Pairing object error codes

The pairing object always returns both a push authenticator status and an OTP status. If the status is FAILED, a Push authenticator error code and message or an OTP error code and message is returned with the status.

Push authenticator error codes

Error code Description
Any error string returned from APNS, for example Unregistered See more error codes and descriptions in Handling notification responses from APNs in the Apple developer portal.
MissingPushCredentials There are no push credentials on the PingOne server.
MissingDeviceToken There is no device token on the PingOne server.
PushDisabled The push was disabled via the mobile SDK API.

OTP error codes

Error code Description
OneTimePasscodeRetriesExceeded On device pairing, the OTP can be verified within 3 attempts.
On checkOTP, the OTP can be verified within 3 attempts in every 15 minutes.
InvalidOneTimePasscode The user entered an invalid OTP.
OneTimePasscodeExpired On device pairing, the OTP can be verified within 15 minutes.
On checkOTP, there are no limitations except for OneTimePasscodeRetriesExceeded.
UnSynchronizedClock The mobile clock not synchronized with the generated secret.

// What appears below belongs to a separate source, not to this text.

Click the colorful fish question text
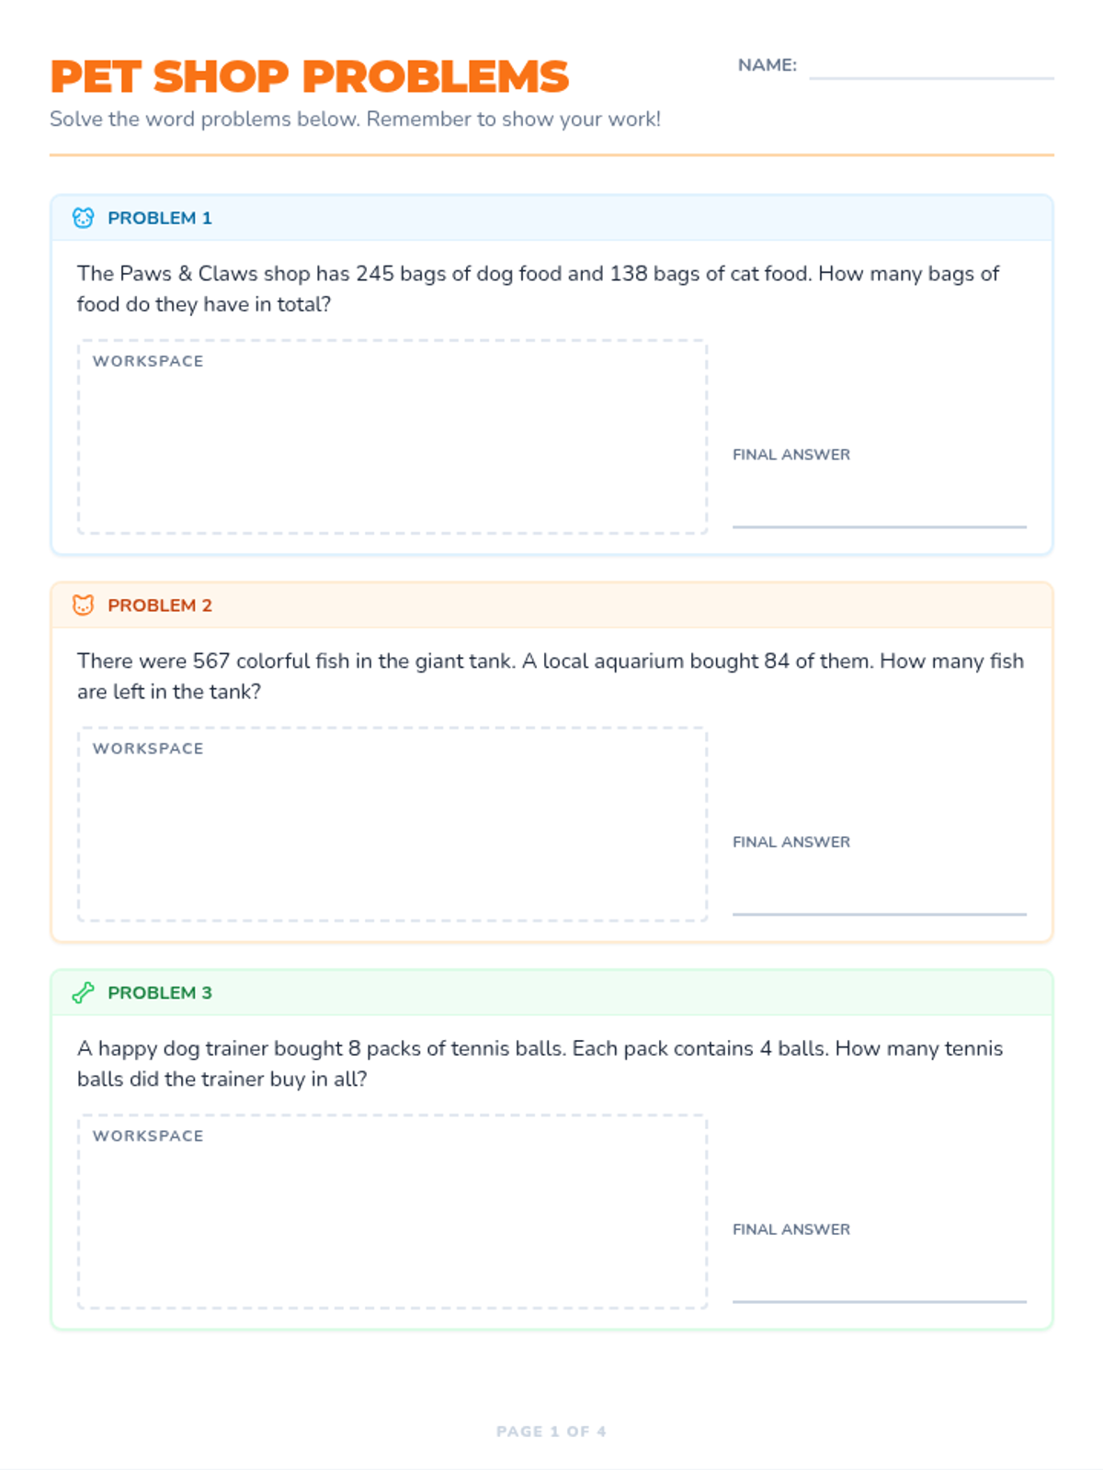Viewport: 1103px width, 1470px height. pyautogui.click(x=550, y=676)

PingOne Mobile SDK API error codes

Error Status Description
10000 internalError Internal Error.
10001 deviceTokenIsMissing Device token was missing and is required to complete this action.
10002 unrecognizedRemoteNotification Remote notification isn’t from PingOne.
10003 serverError There was a server error.
10004 noConnectivity There was a problem with the network.
10005 pairingKey There was a problem with the pairing key.
10006 bundleId There was a problem with the bundle ID.
10007 pairingKeyDataCenterMismatch Device may be paired in one regional data center only, and is already paired in another regional data center.
10008 deviceIsNotPaired Device is not paired.
10009 pushConfirmationTimeout Client confirmation delay responding to push notification, resulted in timeout.
10010 passcodeNotValid Client failed to verify due to invalid one time passcode sent to the server.